Prompt — Please return the records below exactly as they stand.

Data to use —
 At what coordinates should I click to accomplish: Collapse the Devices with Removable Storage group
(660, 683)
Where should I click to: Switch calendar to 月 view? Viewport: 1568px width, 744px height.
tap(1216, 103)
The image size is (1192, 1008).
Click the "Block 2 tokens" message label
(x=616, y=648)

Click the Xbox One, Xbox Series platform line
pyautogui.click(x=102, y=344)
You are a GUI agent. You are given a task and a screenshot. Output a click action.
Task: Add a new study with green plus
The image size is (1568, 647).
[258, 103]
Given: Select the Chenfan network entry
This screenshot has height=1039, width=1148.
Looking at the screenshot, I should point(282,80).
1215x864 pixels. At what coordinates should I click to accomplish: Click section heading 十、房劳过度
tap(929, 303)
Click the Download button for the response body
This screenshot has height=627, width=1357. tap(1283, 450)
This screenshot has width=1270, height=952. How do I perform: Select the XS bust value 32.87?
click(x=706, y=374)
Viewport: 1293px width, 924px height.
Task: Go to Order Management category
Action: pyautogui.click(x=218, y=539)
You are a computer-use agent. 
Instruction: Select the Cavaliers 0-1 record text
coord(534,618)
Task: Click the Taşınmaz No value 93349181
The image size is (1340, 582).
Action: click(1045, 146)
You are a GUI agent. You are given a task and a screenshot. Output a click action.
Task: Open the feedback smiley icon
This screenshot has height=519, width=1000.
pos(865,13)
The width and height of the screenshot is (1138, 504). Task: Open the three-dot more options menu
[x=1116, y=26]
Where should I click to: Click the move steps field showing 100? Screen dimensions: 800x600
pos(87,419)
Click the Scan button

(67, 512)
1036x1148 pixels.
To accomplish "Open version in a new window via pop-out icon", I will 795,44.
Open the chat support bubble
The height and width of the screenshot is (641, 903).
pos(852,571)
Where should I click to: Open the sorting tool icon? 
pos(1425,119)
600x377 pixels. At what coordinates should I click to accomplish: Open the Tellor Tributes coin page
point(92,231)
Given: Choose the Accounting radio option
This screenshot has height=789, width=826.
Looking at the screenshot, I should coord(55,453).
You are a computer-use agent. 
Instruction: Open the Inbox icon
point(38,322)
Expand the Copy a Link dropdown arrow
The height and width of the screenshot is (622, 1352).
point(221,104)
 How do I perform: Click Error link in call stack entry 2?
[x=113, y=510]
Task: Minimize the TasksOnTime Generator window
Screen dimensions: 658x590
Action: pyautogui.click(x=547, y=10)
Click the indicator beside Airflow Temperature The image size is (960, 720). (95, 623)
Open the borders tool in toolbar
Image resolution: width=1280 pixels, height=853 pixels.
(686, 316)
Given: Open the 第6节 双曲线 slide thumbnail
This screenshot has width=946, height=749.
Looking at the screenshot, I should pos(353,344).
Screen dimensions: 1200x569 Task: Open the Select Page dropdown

Task solution —
 At what coordinates should I click to accomplish: Collapse the Devices with Removable Storage group
(660, 683)
Where should I click to: Switch calendar to 月 view? Viewport: 1568px width, 744px height.
tap(1216, 103)
The image size is (1192, 1008).
Click the "Block 2 tokens" message label
(x=616, y=648)

Click the Xbox One, Xbox Series platform line
pyautogui.click(x=102, y=344)
You are a GUI agent. You are given a task and a screenshot. Output a click action.
Task: Add a new study with green plus
The image size is (1568, 647).
[258, 103]
Given: Select the Chenfan network entry
This screenshot has height=1039, width=1148.
Looking at the screenshot, I should point(282,80).
1215x864 pixels. At what coordinates should I click to accomplish: Click section heading 十、房劳过度
tap(929, 303)
Click the Download button for the response body
This screenshot has height=627, width=1357. tap(1283, 450)
This screenshot has width=1270, height=952. How do I perform: Select the XS bust value 32.87?
click(x=706, y=374)
Viewport: 1293px width, 924px height.
Task: Go to Order Management category
Action: pyautogui.click(x=218, y=539)
You are a computer-use agent. 
Instruction: Select the Cavaliers 0-1 record text
coord(534,618)
Task: Click the Taşınmaz No value 93349181
The image size is (1340, 582).
Action: click(1045, 146)
You are a GUI agent. You are given a task and a screenshot. Output a click action.
Task: Open the feedback smiley icon
This screenshot has height=519, width=1000.
pos(865,13)
The width and height of the screenshot is (1138, 504). Task: Open the three-dot more options menu
[x=1116, y=26]
Where should I click to: Click the move steps field showing 100? Screen dimensions: 800x600
pos(87,419)
Click the Scan button

(67, 512)
1036x1148 pixels.
To accomplish "Open version in a new window via pop-out icon", I will 795,44.
Open the chat support bubble
The height and width of the screenshot is (641, 903).
pos(852,571)
Where should I click to: Open the sorting tool icon? 
pos(1425,119)
600x377 pixels. At what coordinates should I click to accomplish: Open the Tellor Tributes coin page
point(92,231)
Given: Choose the Accounting radio option
This screenshot has height=789, width=826.
Looking at the screenshot, I should coord(55,453).
You are a computer-use agent. 
Instruction: Open the Inbox icon
point(38,322)
Expand the Copy a Link dropdown arrow
The height and width of the screenshot is (622, 1352).
point(221,104)
 How do I perform: Click Error link in call stack entry 2?
[x=113, y=510]
Task: Minimize the TasksOnTime Generator window
Screen dimensions: 658x590
Action: pyautogui.click(x=547, y=10)
Click the indicator beside Airflow Temperature The image size is (960, 720). (95, 623)
Open the borders tool in toolbar
Image resolution: width=1280 pixels, height=853 pixels.
(686, 316)
Given: Open the 第6节 双曲线 slide thumbnail
This screenshot has width=946, height=749.
Looking at the screenshot, I should pos(353,344).
Screen dimensions: 1200x569 Task: Open the Select Page dropdown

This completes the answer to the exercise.